Peter Sagal said that anyone could run the first mile of a marathon, since it gives you the sensation of running with a mob. Unfortunately I did not feel the same way. Most people were fairly quiet, just focused on the long trail ahead; nobody burst forward in a mad dash. Our route took us straight north from the starting line, up towards the four skyscrapers near Chamartín station. The organizers had planned the route well, since these first 5 kilometers was the only stretch that was consistently uphill. After we turned the corner to go back south, it was smooth sailing.
Without the reference of the balloon, I did not know if I was going fast enough. I tried to keep a constant pace, not pushing too hard but not going easy. The presence of so many other people was surprisingly motivating. I felt as if I were being urged ahead by a social force, and all I had to do was to follow the wave. For the most part there were not many onlookers—just a few scattered people cheering us on. I appreciated it. There are few sports more boring to watch than long-distance running.
Fifty minutes in we passed our first water station, and I felt like a real professional as I drank my bottle on the move. I also took this opportunity to have some of the energy gel that Holden had given me. This is a cocktail of vitamins, sugar, and caffeine that tastes horrible but it has a satisfying effect. Suddenly I felt optimistic—even chipper. The exhaustion lifted and I felt my stride grow longer. Was this the elusive runner’s high? Probably it was just a caffeine rush, but it felt great nonetheless. As I reached a downhill area in the neighborhood of Salamanca, I began passing some runners ahead of me—which is strange for me. Also strange, I began to talk to myself in almost ecstatically encouraging tones: praising myself and egging myself on. Caffeine is an amazing drug.

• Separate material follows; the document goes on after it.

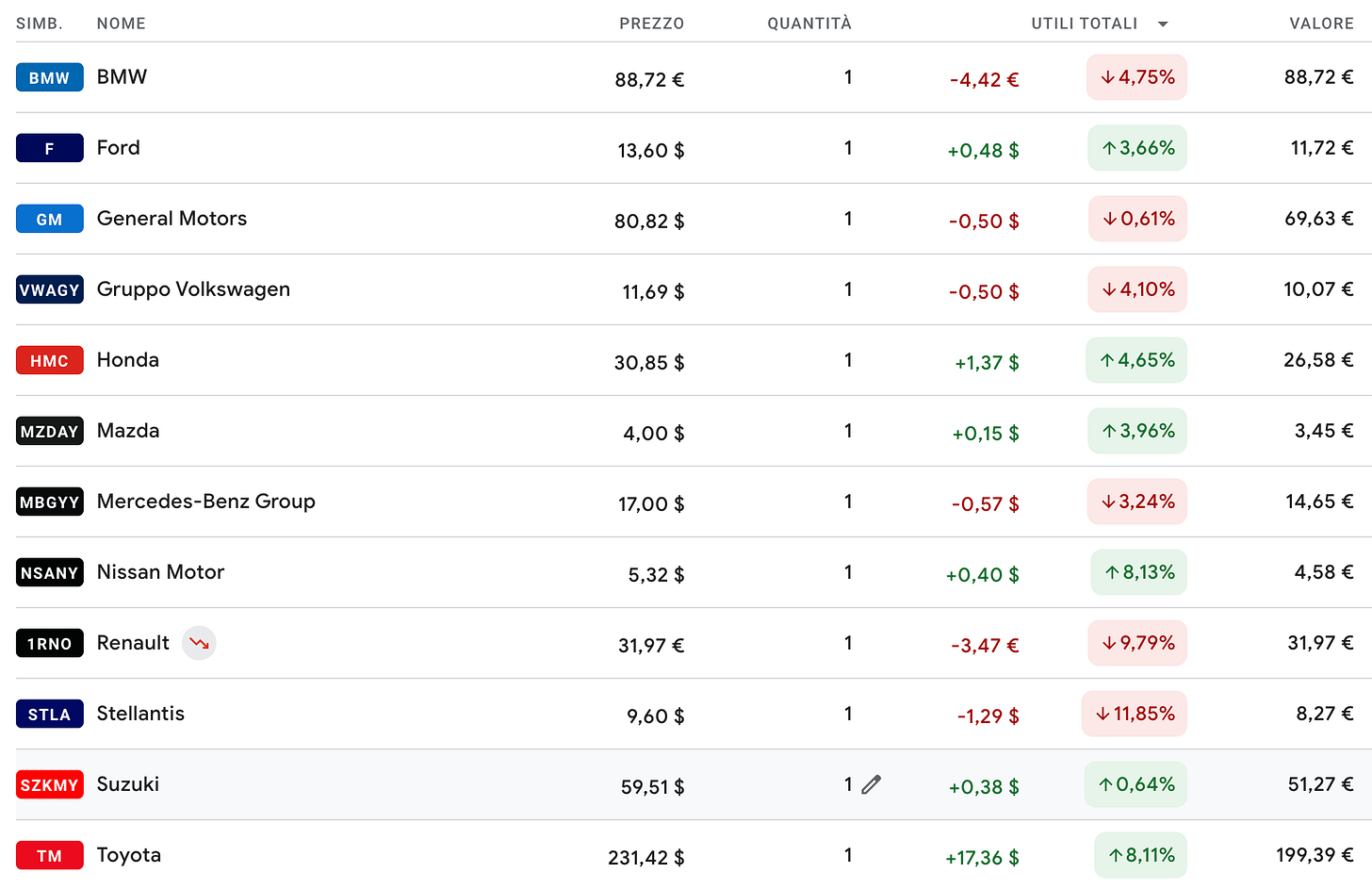The height and width of the screenshot is (889, 1372).
Task: Click the red TM Toyota badge
Action: (x=50, y=855)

As is often the case in Madrid, it was a perfect day to run: a clear blue sky, no wind, no humidity, and not too hot. I am not sure that I ever saw so much of Madrid in a single day, and the city looked beautiful in the sunlight. This is one of the great benefits of running: it makes you feel a part of the community. I had already experienced this during my practice runs in Retiro Park and Madrid Río. Because you are outside, covering plenty of ground, surrounded by others, you feel that you are really getting to know a place and to belong in it. That day, I felt like I belonged in Madrid.
Just as we reached the end of the hill, we passed through a small tunnel. There were people cheering on the road above. But the real noise came from the runners, who shouted and whooped as soon as they passed underground, making the space reverberate with a kind of barbaric din—a war cry for amateur athletes. I added my own feeble contribution to the chorus of adrenaline, and felt for a moment as part of something bigger than myself, as just one pulsating cell of an enormous beast. This feeling, I thought, is why people run these ridiculous races.
This sensation soon passed, as did the euphoric effect of the caffeine, and the usual pain and strain came back. Luckily, I soon reached another water station, and then swallowed the rest of my energy gel, which gave me another boost. But I could tell that my reserves were running low.
This particular marathon was a “rock ‘n’ roll” race, which meant that there were stages set up periodically along the course where local rock bands were playing. I must admit that I did not find the music particularly animating, partially because I was able to hear so little of it as I ran by. The cheering of the crowd was somewhat more uplifting, especially when I noticed my friend Monica calling my name. But by far the most motivating factor were the other runners, sweeping me up into a constant forward motion.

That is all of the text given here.